Over-Incarceration of Mothers Takes Serious Toll on Children

01.11.20

The number of people incarcerated in the U.S. has exploded from 200,000 in 1972 to 2.2 million today. Nearly half of all Americans have experienced incarceration in their family—and the consequences are especially harsh for children.

At least five million children have had a parent incarcerated, The New York Times reports, with Black, poor, and rural children disproportionately affected.

Children with an incarcerated parent suffer lasting effects on their well-being. They face increased risks of psychological and behavioral problems, insufficient sleep and poor nutrition, unstable homes, and higher odds of entering the criminal justice system themselves.

The toll incarceration takes on children is often much worse when their mother is imprisoned. Since 1980, the Times reports, the number of women incarcerated in the U.S. has grown by more than 750%—at twice the rate for men. More than 60% of women in state prisons, and nearly 80% of those in jail, have minor children. Unlike fathers who are incarcerated, most incarcerated mothers are single mothers, solely responsible for their young children.

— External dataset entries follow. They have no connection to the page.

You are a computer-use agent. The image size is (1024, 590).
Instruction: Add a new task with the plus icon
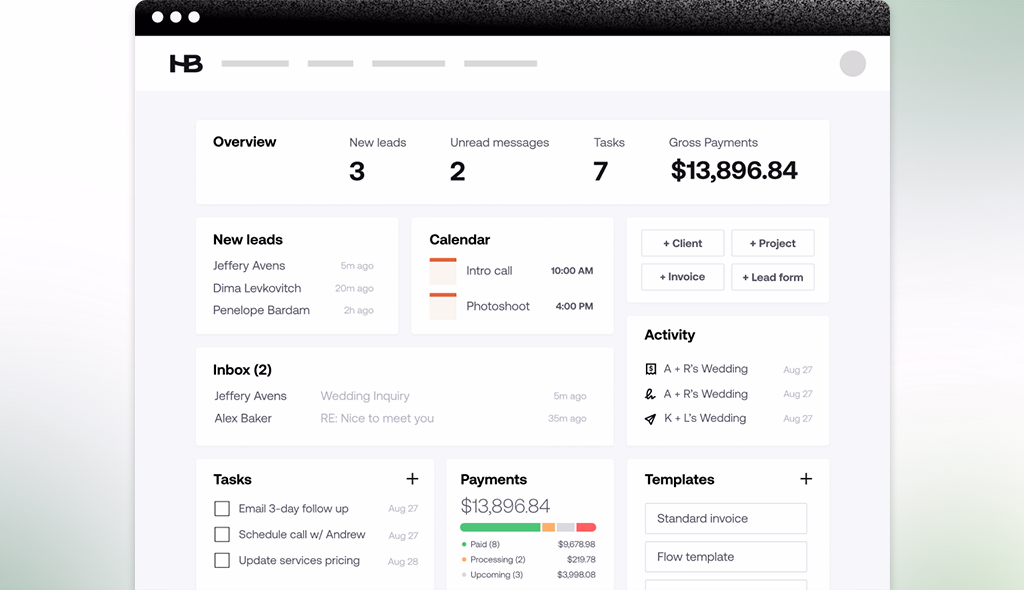[x=412, y=479]
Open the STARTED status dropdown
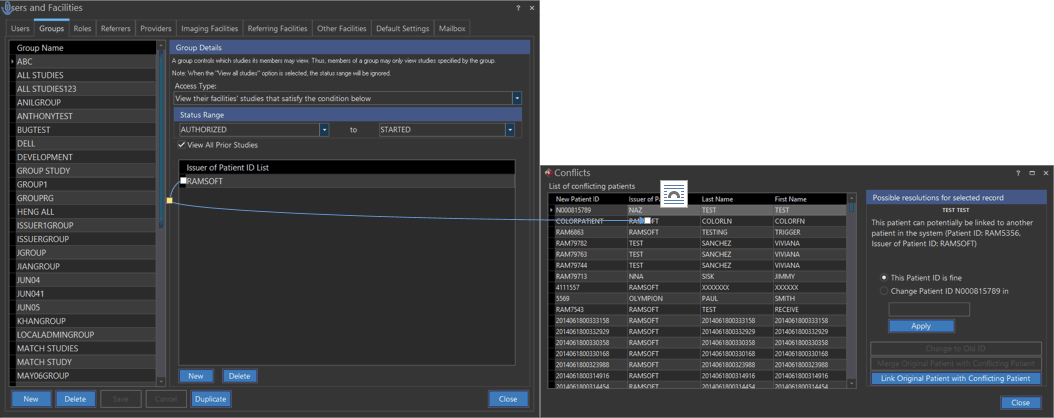The image size is (1054, 418). click(x=509, y=130)
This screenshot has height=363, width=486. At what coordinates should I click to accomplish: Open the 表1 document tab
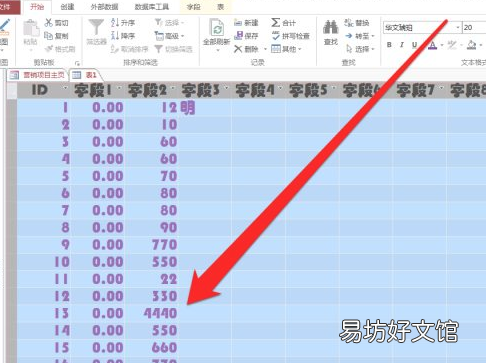[x=85, y=75]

“To have a mother in prison is like a primal wound,” Brittany Barnett told the Times. Six years ago, she founded Girls Embracing Mothers, a program that provides monthly visits and counseling for girls and their incarcerated mothers in Texas. The program has worked with 52 incarcerated women—all but two are single mothers.

Texas is among eight states where the number of women in prison has surged in recent years while the number of incarcerated men has fallen, the Times reports. With more than 12,000 women in prison, the majority of them for nonviolent crimes, Texas incarcerates more women than any other state.

Four out of five women in Texas prisons—more than 10,000—are mothers. The average sentence for women in the state’s prisons is nine years for a drug conviction and more than eight years for theft offenses, which amounts to a significant portion of a child’s life. Black women are disproportionately incarcerated in Texas, where they comprise 12% of the population but make up 26% of incarcerated women.

The Texas Department of Family and Protective Services reports that, since 2016, parental incarceration has played a role in nearly 20,000 children entering the state’s foster care system every year.

The Times reports that Texas lawmakers passed “a series of so-called dignity laws” last year “in response to the growing number of incarcerated mothers, and amid growing public pressure over a series of inmate deaths and scandals involving the treatment of imprisoned women.” The new law requires the Texas Department of Criminal Justice to study how its visitation policies effect relationships between incarcerated people and their children.

Visiting a parent in prison can be painful and confusing for children, with frightening security scans and visitation rules that forbid parents from touching their children. A daughter who participates in the Girls Embracing Mothers program told the Times about visiting her mother in prison when she was five—too old to sit on her mother’s lap under the prison’s rules. “The guards would say no touching,” she recalled. “We’d have to sit on opposite sides. It was really hard for me to understand.”